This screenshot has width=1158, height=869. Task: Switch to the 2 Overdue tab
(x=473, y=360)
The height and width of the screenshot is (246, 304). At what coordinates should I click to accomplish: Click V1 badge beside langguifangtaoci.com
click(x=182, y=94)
...
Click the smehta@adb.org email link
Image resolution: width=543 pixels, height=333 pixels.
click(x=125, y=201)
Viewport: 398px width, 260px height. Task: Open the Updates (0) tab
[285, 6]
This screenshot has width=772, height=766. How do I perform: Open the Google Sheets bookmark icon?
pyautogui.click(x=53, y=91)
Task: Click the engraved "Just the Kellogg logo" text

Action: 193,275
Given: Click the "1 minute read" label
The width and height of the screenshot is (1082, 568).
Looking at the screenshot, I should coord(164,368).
* * *
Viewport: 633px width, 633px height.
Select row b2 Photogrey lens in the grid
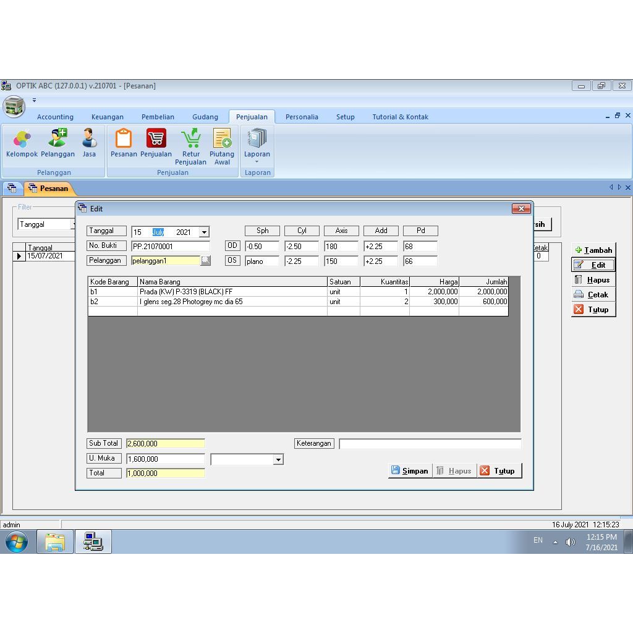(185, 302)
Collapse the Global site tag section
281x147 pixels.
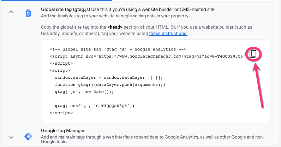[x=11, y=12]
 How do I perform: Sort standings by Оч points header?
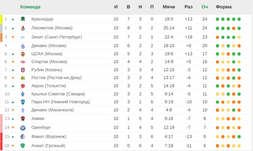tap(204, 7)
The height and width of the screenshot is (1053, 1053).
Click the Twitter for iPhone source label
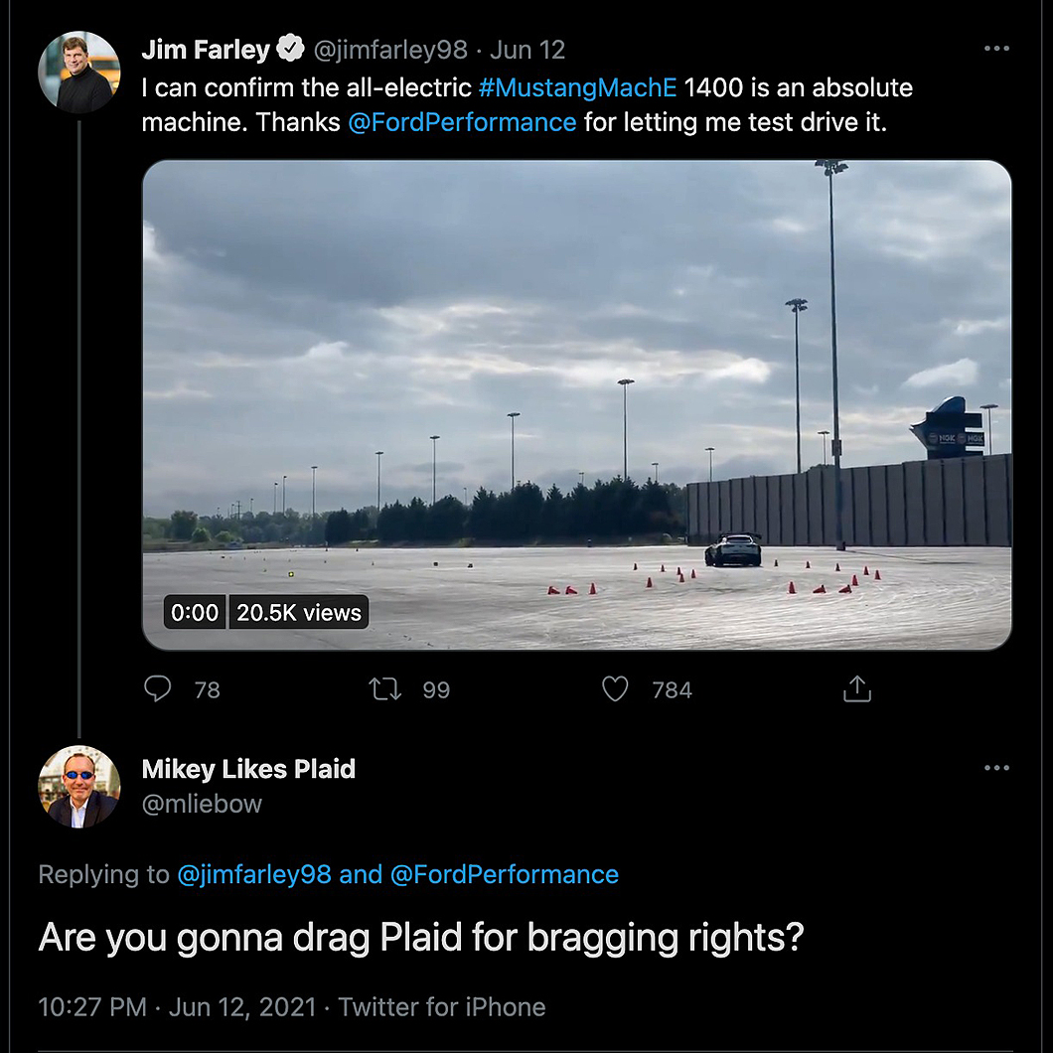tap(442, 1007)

■ **Given instruction**: Rewrite the stretch of the listing from the line containing "Task: Click the" through the line containing "Looking at the", switching "label" to "caption" and leaving everything else unchanged.

■ **Exercise answer**:
Task: Click the engraved "Just the Kellogg logo" text

Action: 193,275
Given: Click the "1 minute read" caption
The width and height of the screenshot is (1082, 568).
Looking at the screenshot, I should coord(164,368).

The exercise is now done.